THE INPUT ▸
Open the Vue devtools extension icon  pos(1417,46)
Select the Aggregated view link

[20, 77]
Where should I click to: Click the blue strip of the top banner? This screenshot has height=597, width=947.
* * *
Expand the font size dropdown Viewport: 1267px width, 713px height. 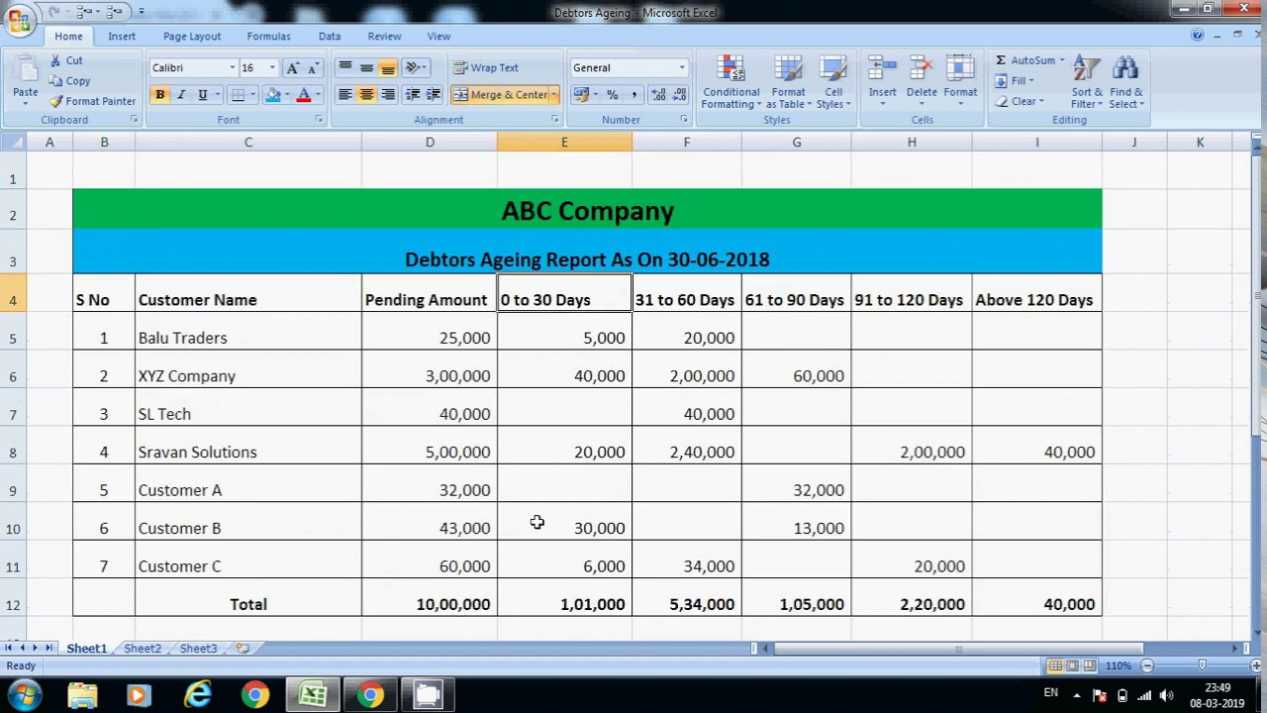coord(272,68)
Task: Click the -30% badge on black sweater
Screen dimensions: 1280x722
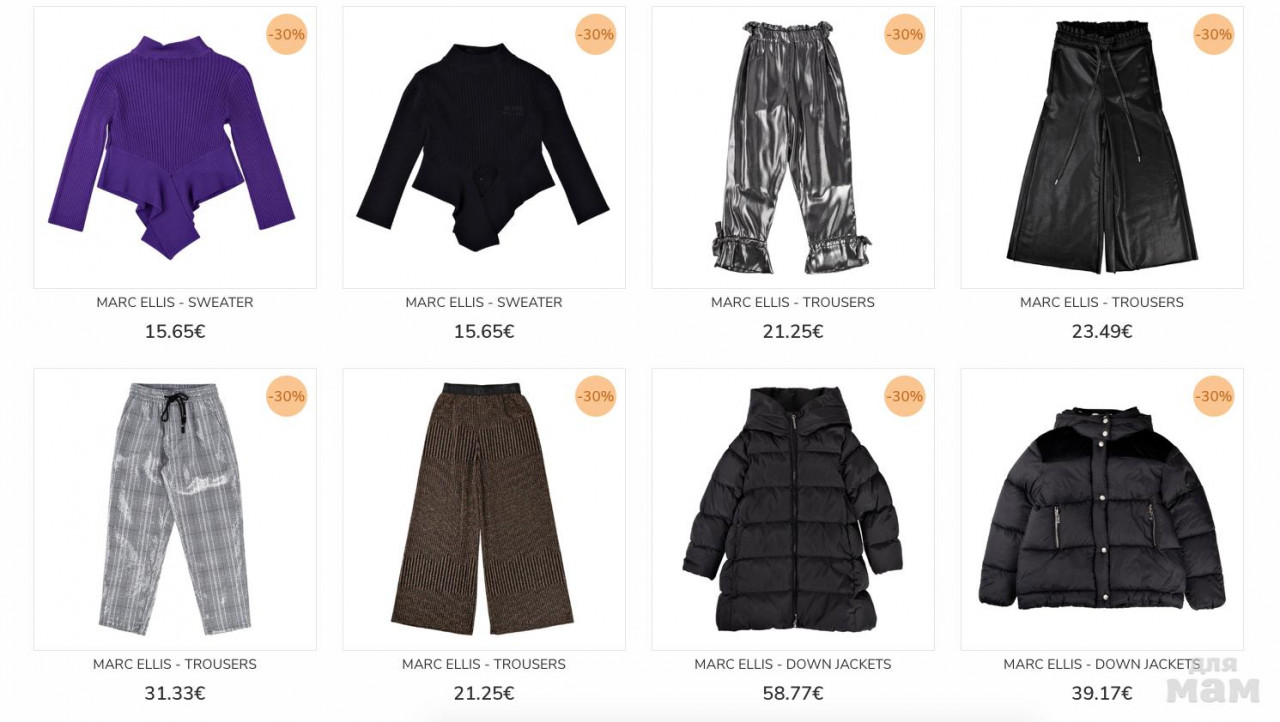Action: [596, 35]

WRITTEN TASK ▸ Locate each line above that contains the word "Click", and copy those lines out in full.

SOLUTION TO THIS EXERCISE ▸
Where should I click to: Click the blue strip of the top banner? This screenshot has height=597, width=947.
Task: Click the -30% badge on black sweater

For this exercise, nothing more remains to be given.